Task to carry out: Please go through the records below and return every line holding the word "field".

(Beginning of Provided entries)

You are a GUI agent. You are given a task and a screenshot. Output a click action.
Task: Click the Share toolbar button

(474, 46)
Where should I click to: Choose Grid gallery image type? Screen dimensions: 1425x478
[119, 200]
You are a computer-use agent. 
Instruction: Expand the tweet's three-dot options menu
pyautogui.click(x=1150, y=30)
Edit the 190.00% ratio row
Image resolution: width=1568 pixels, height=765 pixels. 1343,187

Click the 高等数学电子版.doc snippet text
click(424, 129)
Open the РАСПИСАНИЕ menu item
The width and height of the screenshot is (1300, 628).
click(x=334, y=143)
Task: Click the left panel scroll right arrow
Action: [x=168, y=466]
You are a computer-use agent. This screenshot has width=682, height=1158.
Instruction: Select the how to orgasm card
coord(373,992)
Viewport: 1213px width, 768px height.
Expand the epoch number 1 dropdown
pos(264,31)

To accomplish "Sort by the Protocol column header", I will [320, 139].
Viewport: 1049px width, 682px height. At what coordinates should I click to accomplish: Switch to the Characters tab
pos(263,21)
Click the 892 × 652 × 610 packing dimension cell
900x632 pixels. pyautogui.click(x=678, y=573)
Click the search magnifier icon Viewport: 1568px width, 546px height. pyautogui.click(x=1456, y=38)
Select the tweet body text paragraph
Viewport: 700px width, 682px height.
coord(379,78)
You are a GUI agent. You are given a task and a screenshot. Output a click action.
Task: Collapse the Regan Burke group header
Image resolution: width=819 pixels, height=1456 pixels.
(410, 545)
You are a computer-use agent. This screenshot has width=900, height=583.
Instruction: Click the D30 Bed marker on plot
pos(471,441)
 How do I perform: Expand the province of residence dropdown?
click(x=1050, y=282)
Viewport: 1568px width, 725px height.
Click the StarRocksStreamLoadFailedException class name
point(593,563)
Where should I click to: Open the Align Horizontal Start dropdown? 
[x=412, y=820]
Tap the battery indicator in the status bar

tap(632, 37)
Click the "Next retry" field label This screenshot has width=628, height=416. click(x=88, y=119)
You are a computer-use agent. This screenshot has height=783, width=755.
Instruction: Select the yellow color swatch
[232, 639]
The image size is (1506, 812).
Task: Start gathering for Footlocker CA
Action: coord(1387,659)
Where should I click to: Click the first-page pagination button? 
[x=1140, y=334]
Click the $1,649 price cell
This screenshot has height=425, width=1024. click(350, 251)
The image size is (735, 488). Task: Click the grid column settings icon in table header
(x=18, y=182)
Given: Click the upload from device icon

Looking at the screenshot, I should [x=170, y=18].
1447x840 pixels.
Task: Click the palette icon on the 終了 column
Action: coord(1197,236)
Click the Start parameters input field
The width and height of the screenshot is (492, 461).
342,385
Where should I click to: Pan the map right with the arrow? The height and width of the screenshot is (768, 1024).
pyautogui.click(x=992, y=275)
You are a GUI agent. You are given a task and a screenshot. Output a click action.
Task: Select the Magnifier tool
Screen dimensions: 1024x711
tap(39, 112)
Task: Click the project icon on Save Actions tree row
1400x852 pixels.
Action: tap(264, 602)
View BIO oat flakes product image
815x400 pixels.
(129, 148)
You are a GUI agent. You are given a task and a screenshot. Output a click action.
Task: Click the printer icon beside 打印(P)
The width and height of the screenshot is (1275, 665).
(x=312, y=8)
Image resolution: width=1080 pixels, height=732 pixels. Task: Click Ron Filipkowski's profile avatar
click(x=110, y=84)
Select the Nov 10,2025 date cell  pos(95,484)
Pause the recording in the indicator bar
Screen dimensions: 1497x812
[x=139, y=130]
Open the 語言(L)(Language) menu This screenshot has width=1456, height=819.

(End of Provided entries)

Result of this exercise:
Click the "Next retry" field label This screenshot has width=628, height=416. click(x=88, y=119)
Click the Start parameters input field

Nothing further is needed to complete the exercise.